◆ Work required ◆
Please repeat every entry exactly as given, apart from dropping the images.

◆ Records shown ◆
++++++

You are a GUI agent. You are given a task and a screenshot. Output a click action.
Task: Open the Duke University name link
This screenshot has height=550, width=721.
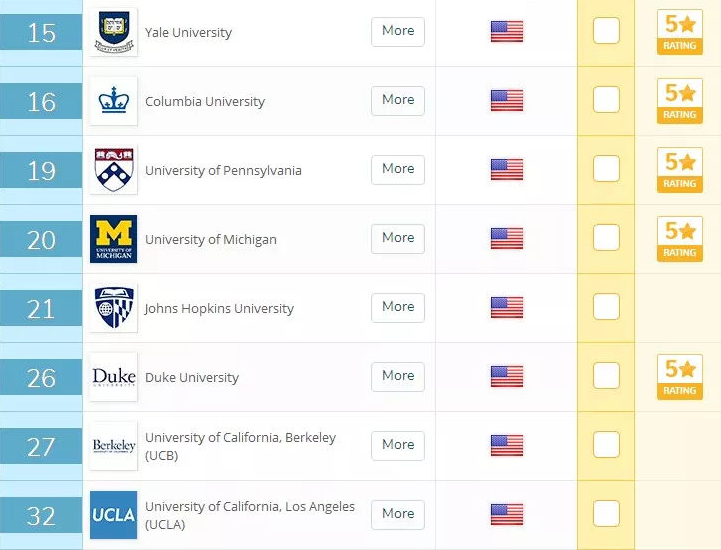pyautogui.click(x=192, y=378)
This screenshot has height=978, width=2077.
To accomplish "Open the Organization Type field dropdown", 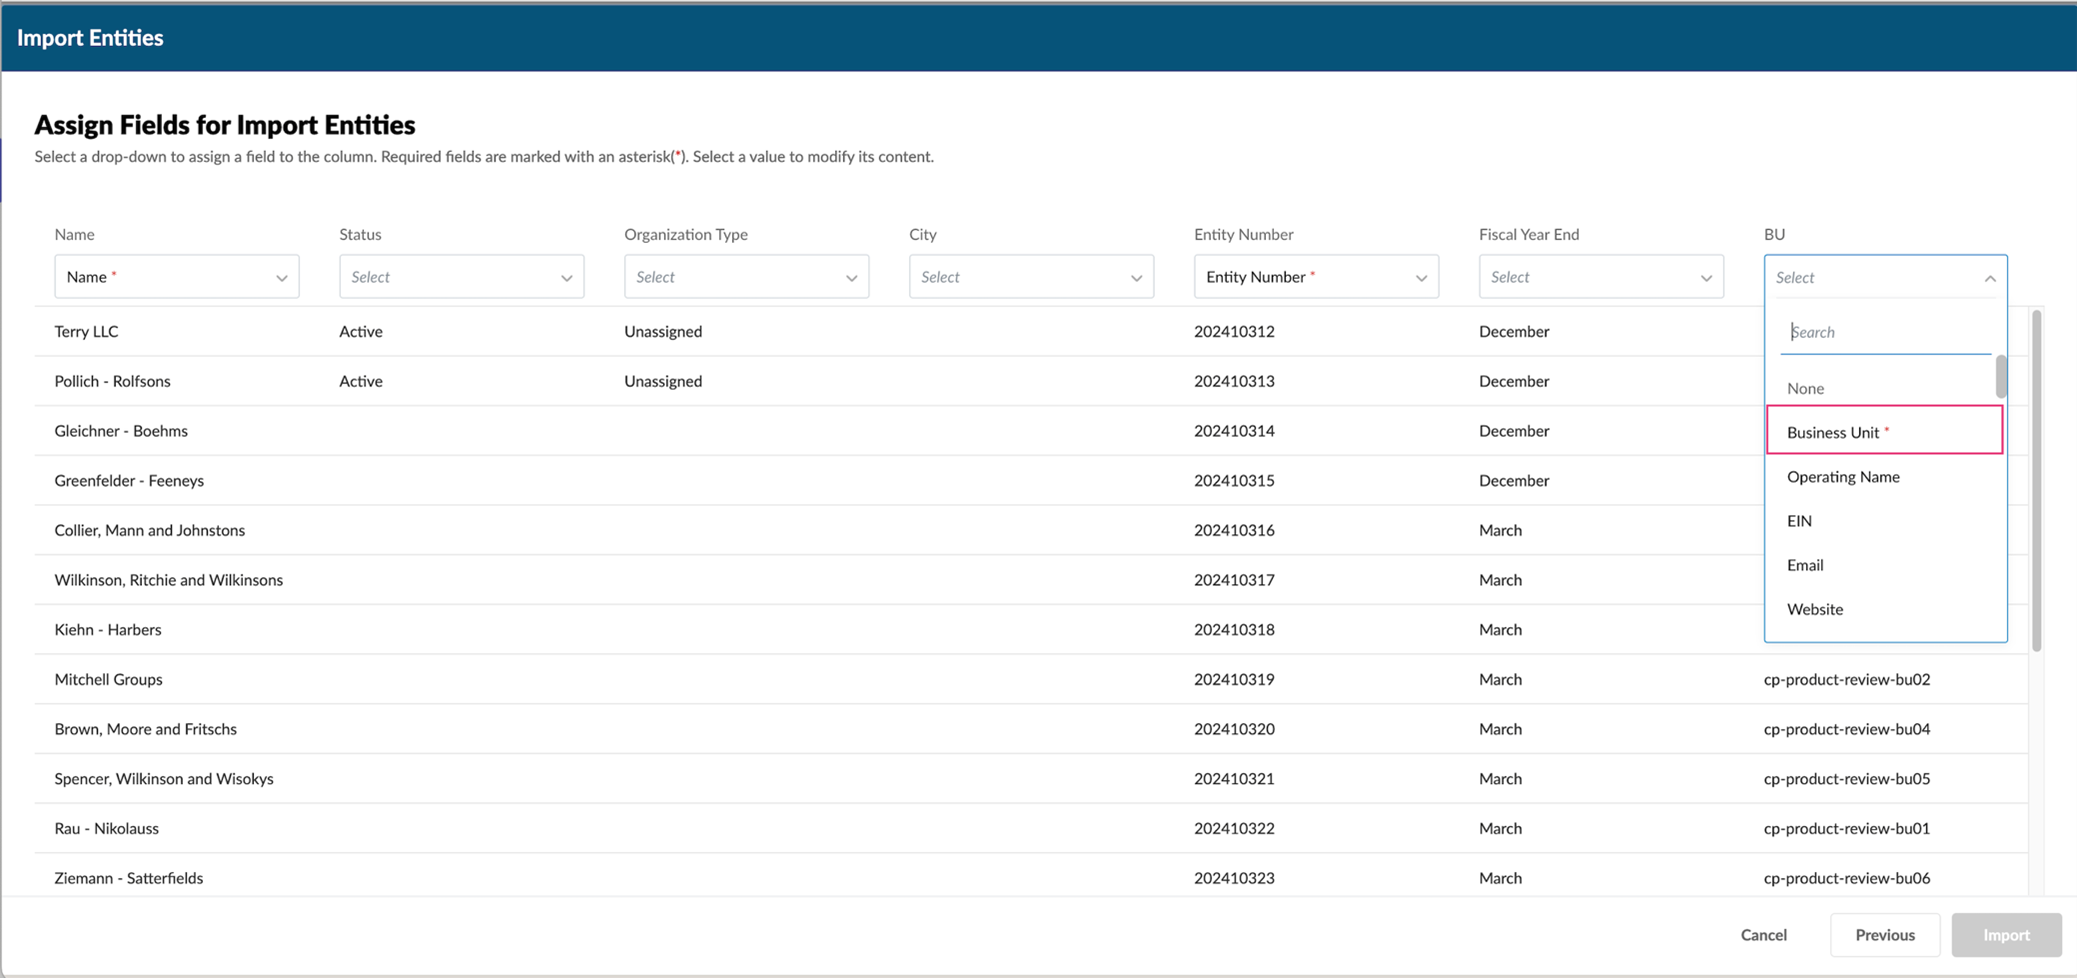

++++++

◆ Task answer ◆
You are a GUI agent. You are given a task and a screenshot. Output a click action.
Task: Open the Duke University name link
This screenshot has height=550, width=721.
pyautogui.click(x=192, y=378)
This screenshot has height=978, width=2077.
To accomplish "Open the Organization Type field dropdown", 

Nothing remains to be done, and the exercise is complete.